“And we could use the help of any willing ice dragons,” I interjected. “If they can live in the city, they can help rebuild what we, well, destroyed.”
“What we both destroyed,” Lethe added darkly. “The war we began was the war you ended. We worked together to ruin the land.”
“The land isn’t ruined, though.” Nell finally spoke up. I looked to her, and I remembered, suddenly, vividly, the woman I had seen when I’d gazed into her soul, on the stoop of a beach house in Maine one December’s night.
It was her, and it was not her. This woman was older than she was, and she had thick, wild black hair lifted off her back by some phantom wind. She was taller than Penelope, and held herself with a noticeable confidence: square shoulders, chin up, eyes even. Although she was slender, like Nell was, her body still wasn’t quite the same. Her cheeks were a fair pink, and her tan skin bore with it a delicate smattering of freckles, as well as a delicate smattering of scars. Her face bore the exact same structure of Nell’s, angular and petite. It wore not one single crease, and I knew, somehow, I knew that this was because of her effort to appear strong, and not because she was never bothered by anything. She wore a blue gown and an armored breastplate: a warrior and royalty in one.
Nell looked like that queen I had seen, fleeting and illusory, those many moons past.
“Does the soil operate differently here than it does on Earth?” she asked pointedly.
I frowned and shook my head. “We may have different flora, and the enzymes will never quite match, to be sure,” I said, “but it is still soil. If you mix it with water, it will still make mud.”
“In America, we let our forest fires burn wild.” Although she had never before addressed my people as a whole like this, she spoke with confidence. “It’s even beneficial to the forest overall. The heat from the flames—which causes seeds to spring open that have been waiting for years—helps the new growth to germinate. And then they fall and flower in the debris of the wreckage… which acts as a fertilizer, providing a rich, nutritious base for the development.” No one reacted to these seemingly random facts, but Nell’s eyes were bright with optimism. She speaks with such passion! “Don’t you see?” she asked them, turning from one face to the next. “This war was your forest fire, burning wild. And now all of the tensions boiled over, all of the history which seems to be charred to a crisp, torn into pieces, and lying at your feet, are really a fertilizer. This—this is a tragedy,” she said, twisting to face my mother. A wise decision, as my mother’s eyes were the hardest. I had always known my mother to be a soft and tender woman, but the war had changed her, as it had changed me. It had taken more from us than from anyone else. It had taken not only Erisard, her husband, my father, but it had taken the land we assumed would always be ours, a gift from the gods themselves. It had taken our faith in the stars, and our bond with our people, and most of all, the innocence with which we could see the world.
But Nell had enough steadfast, resolute innocence—as if it was an oasis within herself she had been guarding her entire life—to share with the rest of us. To teach us how to let our own optimism spring forth again.
“This is a tragedy. But it’s also an opportunity. It’s an opportunity given to you by the gods themselves, Mrs. Aena. Queen Aena. It’s an opportunity to heal this city, and I don’t just mean the burnt buildings, the ruined businesses. I mean the relations between the fire and the ice people who share this land. You can start again by fully integrating your city. You said yourself the astrolabe used to be fixed so that the sun would shine brightest on the castle. Naturally, this felt perfect to you, but it also kept the ice dragons from ever being able to interact politically, or economically, or socially. And now—you have some good ice dragons here who are ready to start over with you. To help rebuild not just the stores and homes but the entire culture.” She looked significantly to Lethe and to Merulina before continuing. “You even have the opportunity here to heal the schism between your people by welcoming the birth—I mean, maybe, no pressure, guys”—she blushed and directed this aside to my brother and his bride-to-be—“but you could welcome the birth of a new breed of dragon. A breed of dragon who might have control over both fire and ice. Who might be comfortable in the summer and in the winter.”

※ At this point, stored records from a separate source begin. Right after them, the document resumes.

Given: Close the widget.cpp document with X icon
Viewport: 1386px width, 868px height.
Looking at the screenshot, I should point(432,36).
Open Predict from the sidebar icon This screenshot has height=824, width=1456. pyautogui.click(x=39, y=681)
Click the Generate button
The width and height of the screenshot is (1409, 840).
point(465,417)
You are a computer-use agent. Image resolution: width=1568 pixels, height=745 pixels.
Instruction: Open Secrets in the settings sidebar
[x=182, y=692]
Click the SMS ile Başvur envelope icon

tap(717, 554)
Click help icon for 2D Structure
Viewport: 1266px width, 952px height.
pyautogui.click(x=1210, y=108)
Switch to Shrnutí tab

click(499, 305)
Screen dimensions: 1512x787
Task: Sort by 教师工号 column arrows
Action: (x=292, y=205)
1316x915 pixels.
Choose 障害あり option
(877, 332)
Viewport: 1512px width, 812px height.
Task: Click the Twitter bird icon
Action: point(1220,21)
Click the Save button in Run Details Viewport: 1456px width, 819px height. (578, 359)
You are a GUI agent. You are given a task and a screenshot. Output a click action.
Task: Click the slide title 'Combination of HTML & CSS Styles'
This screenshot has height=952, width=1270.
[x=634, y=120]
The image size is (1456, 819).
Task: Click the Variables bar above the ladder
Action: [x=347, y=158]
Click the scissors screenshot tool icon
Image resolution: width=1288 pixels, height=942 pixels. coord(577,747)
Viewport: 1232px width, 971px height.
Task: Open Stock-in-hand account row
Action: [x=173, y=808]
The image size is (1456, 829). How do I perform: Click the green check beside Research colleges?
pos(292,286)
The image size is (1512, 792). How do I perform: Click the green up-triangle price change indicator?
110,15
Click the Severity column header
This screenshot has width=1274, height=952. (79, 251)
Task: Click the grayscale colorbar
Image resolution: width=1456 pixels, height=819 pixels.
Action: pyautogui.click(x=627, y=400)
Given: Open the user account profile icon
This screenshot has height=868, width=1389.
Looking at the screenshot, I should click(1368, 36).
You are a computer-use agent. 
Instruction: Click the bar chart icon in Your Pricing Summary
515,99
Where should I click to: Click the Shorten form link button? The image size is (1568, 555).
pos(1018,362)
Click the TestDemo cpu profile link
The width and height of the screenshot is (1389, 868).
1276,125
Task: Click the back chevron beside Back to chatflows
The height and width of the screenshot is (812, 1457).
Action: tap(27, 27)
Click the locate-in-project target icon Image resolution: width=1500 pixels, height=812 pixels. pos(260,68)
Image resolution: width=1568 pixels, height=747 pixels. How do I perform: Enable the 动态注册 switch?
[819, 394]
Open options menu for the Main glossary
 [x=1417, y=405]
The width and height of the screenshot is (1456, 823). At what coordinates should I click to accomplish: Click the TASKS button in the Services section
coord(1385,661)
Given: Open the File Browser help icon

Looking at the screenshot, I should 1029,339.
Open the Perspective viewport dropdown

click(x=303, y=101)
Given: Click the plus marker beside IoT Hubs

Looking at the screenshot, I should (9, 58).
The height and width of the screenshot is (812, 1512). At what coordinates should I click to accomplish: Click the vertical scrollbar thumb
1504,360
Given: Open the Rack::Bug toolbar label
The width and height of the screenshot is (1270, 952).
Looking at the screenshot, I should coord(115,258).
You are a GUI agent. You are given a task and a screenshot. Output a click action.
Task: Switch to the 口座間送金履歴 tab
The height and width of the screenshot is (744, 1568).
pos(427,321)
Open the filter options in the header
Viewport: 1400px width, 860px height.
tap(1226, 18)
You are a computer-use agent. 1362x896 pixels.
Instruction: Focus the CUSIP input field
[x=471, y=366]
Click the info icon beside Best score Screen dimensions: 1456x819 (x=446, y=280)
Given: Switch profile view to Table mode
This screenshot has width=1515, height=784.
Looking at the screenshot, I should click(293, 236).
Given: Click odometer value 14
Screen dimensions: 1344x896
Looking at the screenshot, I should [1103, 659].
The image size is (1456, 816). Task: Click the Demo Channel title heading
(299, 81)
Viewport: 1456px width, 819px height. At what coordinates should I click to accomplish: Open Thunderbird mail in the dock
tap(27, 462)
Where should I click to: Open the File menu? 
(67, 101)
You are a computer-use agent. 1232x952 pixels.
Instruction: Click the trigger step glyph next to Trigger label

Nell grinned between my mother and my people, pleading with them, revealing to them their own greatest avenue of success. She wanted them to believe in her, but not because she was desperate; because she was right, and she wanted what was most beneficial to all the people. A true queen. My heart sang with pride and gratitude that I had found her, and that I had chosen her, against all odds. Against even the will of the gods.